By Idowu Abdullahi
The World Health Organisation (WHO) has announced a sweeping expansion of its Model Lists of Essential Medicines (EML), adding groundbreaking treatments for cancer, diabetes, obesity, and other serious conditions in what experts are hailing as a milestone for global health.
Unveiling the updated 24th EML and 10th Essential Medicines for Children (EMLc) on Friday, WHO said the new inclusions will accelerate access to life-saving therapies for millions of patients across the globe, particularly in low- and middle-income countries.
The revised lists now cover medicines for obesity, cystic fibrosis, psoriasis, haemophilia, and several blood-related disorders—underscoring WHO’s determination to confront the rising burden of noncommunicable diseases.
> “The new editions mark a significant step toward expanding access to medicines with proven clinical benefits and high potential for global health impact,” said Dr. Yukiko Nakatani, WHO’s Assistant Director-General for Health Systems, Access, and Data.
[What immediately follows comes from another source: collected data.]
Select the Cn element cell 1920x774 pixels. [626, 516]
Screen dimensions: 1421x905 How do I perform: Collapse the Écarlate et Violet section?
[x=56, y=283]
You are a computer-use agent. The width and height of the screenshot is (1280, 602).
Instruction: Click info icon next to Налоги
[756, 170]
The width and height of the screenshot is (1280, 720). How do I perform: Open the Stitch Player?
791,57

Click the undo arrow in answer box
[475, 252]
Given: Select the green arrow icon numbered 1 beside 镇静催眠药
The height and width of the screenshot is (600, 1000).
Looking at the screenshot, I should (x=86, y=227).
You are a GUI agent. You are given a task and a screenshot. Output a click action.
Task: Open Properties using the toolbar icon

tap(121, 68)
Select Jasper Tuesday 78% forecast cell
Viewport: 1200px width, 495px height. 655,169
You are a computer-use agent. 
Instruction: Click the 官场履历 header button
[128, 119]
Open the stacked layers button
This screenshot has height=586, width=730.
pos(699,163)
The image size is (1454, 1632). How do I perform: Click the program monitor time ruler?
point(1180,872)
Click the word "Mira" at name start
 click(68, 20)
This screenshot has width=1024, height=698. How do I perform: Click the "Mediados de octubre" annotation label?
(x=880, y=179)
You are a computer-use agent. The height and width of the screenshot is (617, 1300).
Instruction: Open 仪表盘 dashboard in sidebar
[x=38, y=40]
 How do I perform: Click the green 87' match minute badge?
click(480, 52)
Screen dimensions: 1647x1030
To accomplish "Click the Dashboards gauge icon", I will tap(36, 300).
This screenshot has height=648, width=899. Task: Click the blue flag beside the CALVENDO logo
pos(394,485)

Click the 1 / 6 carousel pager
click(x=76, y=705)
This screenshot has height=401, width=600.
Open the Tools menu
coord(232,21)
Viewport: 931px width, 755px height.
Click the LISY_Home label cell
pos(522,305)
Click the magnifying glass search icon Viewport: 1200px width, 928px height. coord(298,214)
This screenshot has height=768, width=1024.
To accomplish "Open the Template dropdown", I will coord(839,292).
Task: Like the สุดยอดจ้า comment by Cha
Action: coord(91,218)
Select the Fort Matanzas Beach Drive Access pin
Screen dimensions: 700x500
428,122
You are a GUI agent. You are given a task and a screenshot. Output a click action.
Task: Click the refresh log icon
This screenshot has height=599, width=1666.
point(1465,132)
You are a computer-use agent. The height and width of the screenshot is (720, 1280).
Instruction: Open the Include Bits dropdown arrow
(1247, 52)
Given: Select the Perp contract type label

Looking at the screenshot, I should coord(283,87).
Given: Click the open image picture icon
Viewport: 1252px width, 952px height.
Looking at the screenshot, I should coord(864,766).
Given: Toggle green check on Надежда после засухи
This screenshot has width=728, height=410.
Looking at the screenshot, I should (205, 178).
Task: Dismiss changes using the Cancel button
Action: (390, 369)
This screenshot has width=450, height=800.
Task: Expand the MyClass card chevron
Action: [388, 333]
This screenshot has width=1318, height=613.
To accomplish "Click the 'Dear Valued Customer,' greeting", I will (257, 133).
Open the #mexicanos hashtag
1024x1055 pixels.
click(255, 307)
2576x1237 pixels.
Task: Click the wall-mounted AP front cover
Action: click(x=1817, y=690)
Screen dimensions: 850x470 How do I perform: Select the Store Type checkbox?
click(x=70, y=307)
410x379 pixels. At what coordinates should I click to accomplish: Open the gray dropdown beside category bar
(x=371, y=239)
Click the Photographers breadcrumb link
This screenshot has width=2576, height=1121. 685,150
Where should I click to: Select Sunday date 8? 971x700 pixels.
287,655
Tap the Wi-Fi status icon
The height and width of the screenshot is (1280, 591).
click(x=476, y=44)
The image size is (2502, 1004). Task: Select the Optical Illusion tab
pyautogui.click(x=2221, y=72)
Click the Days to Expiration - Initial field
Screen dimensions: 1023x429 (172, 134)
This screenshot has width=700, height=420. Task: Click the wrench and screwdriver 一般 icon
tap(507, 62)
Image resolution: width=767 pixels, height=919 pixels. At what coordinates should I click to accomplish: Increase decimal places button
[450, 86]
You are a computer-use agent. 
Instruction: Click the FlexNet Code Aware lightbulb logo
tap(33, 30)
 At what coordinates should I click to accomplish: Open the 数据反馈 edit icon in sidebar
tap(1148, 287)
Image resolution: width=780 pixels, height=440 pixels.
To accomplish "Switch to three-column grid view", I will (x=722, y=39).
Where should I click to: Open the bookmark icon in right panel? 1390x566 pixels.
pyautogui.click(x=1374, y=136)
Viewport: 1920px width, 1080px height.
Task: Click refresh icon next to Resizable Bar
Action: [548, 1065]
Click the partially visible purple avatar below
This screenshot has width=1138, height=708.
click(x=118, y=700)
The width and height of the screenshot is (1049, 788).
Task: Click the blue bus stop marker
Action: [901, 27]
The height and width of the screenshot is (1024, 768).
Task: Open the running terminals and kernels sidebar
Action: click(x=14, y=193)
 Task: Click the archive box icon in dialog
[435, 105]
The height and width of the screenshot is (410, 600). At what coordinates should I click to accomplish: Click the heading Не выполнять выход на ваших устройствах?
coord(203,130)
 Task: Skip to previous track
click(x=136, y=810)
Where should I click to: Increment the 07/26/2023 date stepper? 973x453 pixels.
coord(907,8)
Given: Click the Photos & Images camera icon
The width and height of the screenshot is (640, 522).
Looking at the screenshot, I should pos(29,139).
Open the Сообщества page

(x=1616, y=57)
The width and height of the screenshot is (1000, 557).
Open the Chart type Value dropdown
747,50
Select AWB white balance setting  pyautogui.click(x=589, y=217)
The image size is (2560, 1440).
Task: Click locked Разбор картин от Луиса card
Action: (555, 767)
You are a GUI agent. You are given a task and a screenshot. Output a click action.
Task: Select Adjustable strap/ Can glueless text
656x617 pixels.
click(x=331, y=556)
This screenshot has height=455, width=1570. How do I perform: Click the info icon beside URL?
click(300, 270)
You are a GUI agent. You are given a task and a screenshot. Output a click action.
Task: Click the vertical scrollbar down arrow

Cancer Treatments Take Centre Stage
With cancer claiming nearly 10 million lives every year and ranking among the leading killers worldwide, WHO placed special emphasis on oncology.
The Expert Committee considered seven applications covering 25 cancer drugs, ultimately approving the inclusion of pembrolizumab as a first-line treatment for metastatic cervical cancer, colorectal cancer, and non-small cell lung cancer.
Two other immunotherapy drugs—atezolizumab and cemiplimab—were also endorsed as alternatives, offering new hope for patients in resource-limited settings.
“These therapies strengthen the body’s immune system to attack cancer cells more effectively,” the Committee explained, stressing the urgent need for dose optimisation strategies to ensure affordability and access.
Breakthrough in Diabetes and Obesity Care
WHO also spotlighted diabetes and obesity, which together affect more than 1.8 billion people worldwide.
The updated lists now include GLP-1 receptor agonists such as semaglutide, dulaglutide, liraglutide, and tirzepatide—a dual GLP-1/GIP receptor agonist—hailed for their transformative impact on type 2 diabetes and obesity management.
“These medicines not only improve blood sugar control but also reduce the risk of heart and kidney complications, support weight loss, and lower the risk of premature death,” WHO noted.
But the agency cautioned that sky-high prices remain a major barrier. Drugs like semaglutide and tirzepatide are out of reach for most patients in low- and middle-income nations, prompting WHO to call for generic competition, fair pricing strategies, and stronger integration into primary healthcare.
WHO Director of Policy and Standards for Medicines and Health Products, Deusdedit Mubangizi, stressed that political will and systemic reforms are critical to ensure equity.
> “A large share of out-of-pocket spending on noncommunicable diseases goes toward medicines, including those classified as essential. Achieving equitable access requires a coherent health system response backed by strong political will, multisectoral cooperation, and people-centred programmes that leave no one behind,” he said.
First launched in 1977, WHO’s Essential Medicines Lists have grown into a trusted global benchmark, guiding procurement, supply, and health insurance decisions in over 150 countries.
This year alone, the Expert Committee reviewed 59 applications and approved 20 new medicines for adults and 15 for children, raising the total to 523 and 374 medicines respectively.
By reflecting cutting-edge medical evidence while prioritising access and affordability, WHO’s updated lists provide governments with a blueprint to save lives, reduce disease burdens, and advance universal health coverage worldwide.